Allen didn’t have a degree in counseling, but he knew how to do it. I’m not a big talker with most people, but with him I found myself talking a lot, and him listening a lot.
But mostly over the years since then, we spent our time together sampling and critiquing all the regional hole-in-the-wall barbecue joints and home cooking restaurants.
And we developed Ron & Allen’s Old Clemson Barbecue Sauce, the best grilled chicken sauce on the planet.
We have ruminated at length over politics, history (he was an expert on the Civil War and World War II) and of course, Clemson sports.
In our think tank, we have solved — theoretically — most of the world’s problems, including how to harness and control hurricanes and how to eliminate the federal debt.
Unfortunately, my relationship with Allen the past three years has been mostly over the phone, because of the pandemic.
I had hoped to be able to get back to hanging out with him again soon.
The end of his time on earth came as a shock to everyone, after a traumatic fall.

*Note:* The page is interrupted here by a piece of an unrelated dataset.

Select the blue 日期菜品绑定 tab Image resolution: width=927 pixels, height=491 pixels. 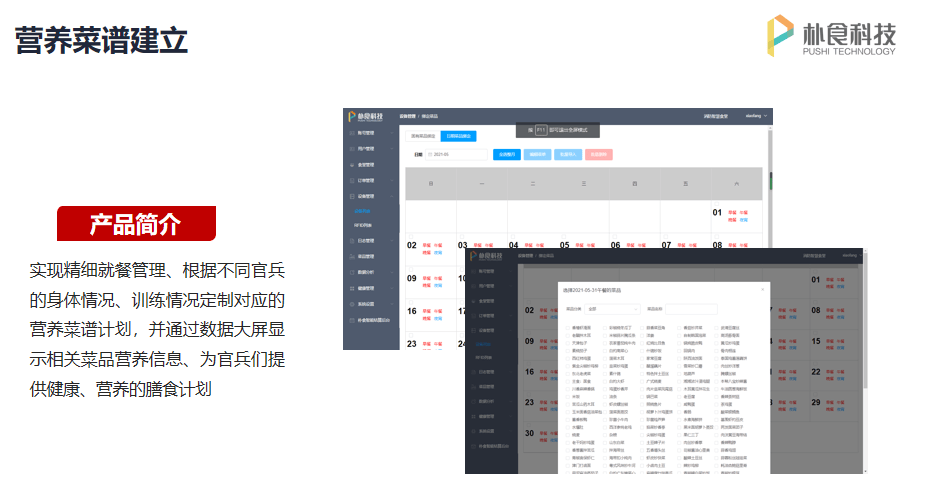(459, 135)
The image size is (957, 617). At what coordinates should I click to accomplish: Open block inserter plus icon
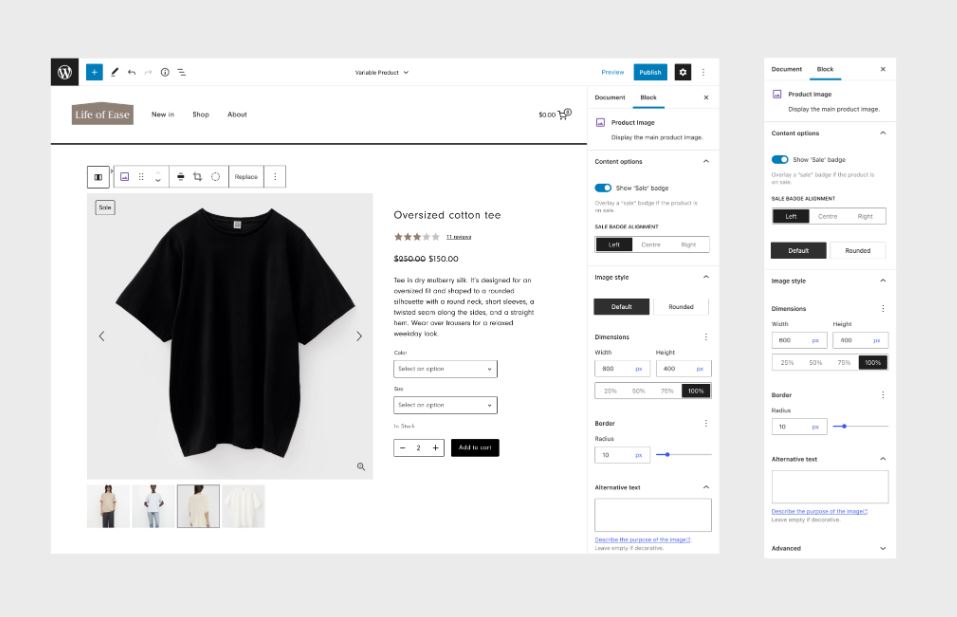click(x=94, y=72)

He left us only three weeks before he would have turned 69.
I went to see him in the hospital that day, Feb. 11. He never regained consciousness while I was there.
But I talked to him and reminded him that he has always been and will always be my only best friend, and that I loved him like a brother.
I don’t know if he heard me, but he moved his mouth and made some sound.
I slipped a guitar pick into his hand so if he happened to wake up he would know I’d been there.
I was told that within an hour after I left, he was gone.
I had told him I hope to see him again “on the other side of the river.”
He wasn’t perfect and had his own troubles over the years, but if anybody ought to make it there, it would be him.
God bless you, buddy. I’m gonna miss you …
… Until we meet again, on that beautiful shore.